Os personagens são visualmente interessantes e carismáticos, o que ajuda bastante na hora de aprender mais sobre suas habilidades e particularidades — tarefa que pode ser cansativa para quem não está acostumado, ou até mesmo para quem já teve que aprender sobre os heróis, lendas e agentes de tantos outros títulos.

O elenco de Crucible é diverso, e o fato de que o jogo se passa em outro planeta amplia as possibilidades ao infinito e além. Você pode encarnar Earl, um alien enorme que usa uma metralhadora misturada com um foguete ou Buggs, um minúsculo robô que planta sementes e as rega como forma de atacar. O game também usa algumas mecânicas diferentes: as balas da personagem Sazan só são recarregadas quando ela troca de arma, por exemplo.

Os Caçadores são de variadas raças e tamanhos

Tanta diversidade no elenco traz alguns desafios, como a variação no tamanho das hitboxes — a “caixa” que determina os lugares onde o personagem pode ser atingido. Quando comparamos Buggs e Earl, por exemplo, a diferença de tamanho é enorme. Um dos desafios de balanceamento do jogo é garantir que o gameplay seja satisfatório tanto com um, quanto com outro, e é por isso que o game terá atualizações constantes para se adaptar conforme os jogadores forem descobrindo novas maneiras de usar os personagens.

A história do game é contada de forma sutil, através de diários em áudio e pequenos textos na página de informações dos caçadores, e também nas conversas entre eles enquanto não estão no meio da ação. Parte da narrativa é contada dentro do mapa, nas construções e ruínas ao redor dos jogadores, como uma forma de apresentar informações através da ambientação.

Monetização e futuro do jogo

Crucible será gratuito para jogar, adotando o modelo de microtransações para itens cosméticos e battle passes — passes de temporada, que também poderão ser adquiridos com a moeda do jogo. A loja de skins possui promoções que mudam a cada 48h, descontos semanais, e alguns visuais de personagens serão recompensas exclusivas do battle pass.

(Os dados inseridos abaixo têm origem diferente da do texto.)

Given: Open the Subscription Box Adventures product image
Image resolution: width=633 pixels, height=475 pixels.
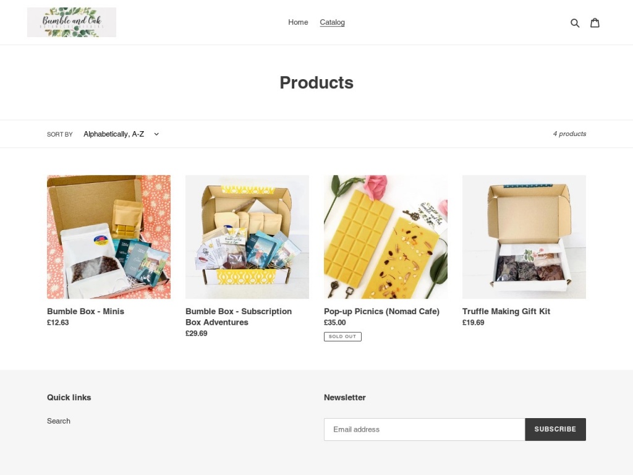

Durante uma sessão de perguntas e respostas, os desenvolvedores revelaram que pretendem liberar atualizações de balanceamento e pequenas alterações para o game, caso necessário, a cada 15 dias. Também planejam trabalhar com temporadas de conteúdo, que devem ter a duração média de oito semanas. Não há previsão para novos caçadores, modos de jogo ou mapas.

Por se tratar de um jogo da Amazon, que também é dona do site de streaming Twitch, é de se esperar que o jogo tenha alguma interação com a plataforma, mas isso é algo para o futuro, segundo Colin Johanson, chefe da franquia.

Johanson contou que conversaram com streamers, cosplayers e jogadores num geral enquanto estavam desenvolvendo o jogo, e um dos principais pedidos dessa comunidade foi justamente que deixassem as possíveis interações com a Twitch em segundo plano. “Eles nos disseram ‘por favor, não foque nos bells, bits e coisas do tipo’, e decidimos nos assegurar de que teríamos um jogo excelente antes de pensar nisso”, comentou durante sessão de perguntas e respostas.

Com o lançamento confirmado apenas no computador via Steam, ao menos no lançamento, Johanson afirmou que há a possibilidade de uma versão para consoles no futuro, uma vez que “já tem suporte para controle”. Segundo ele, essa decisão pode ser influenciada pelo interesse da comunidade.

Para os jogadores brasileiros, uma boa notícia: o game será lançado com os textos localizados em português.

Crucible chega em 20 de maio de 2020 nos PCs, via Steam, de forma gratuita.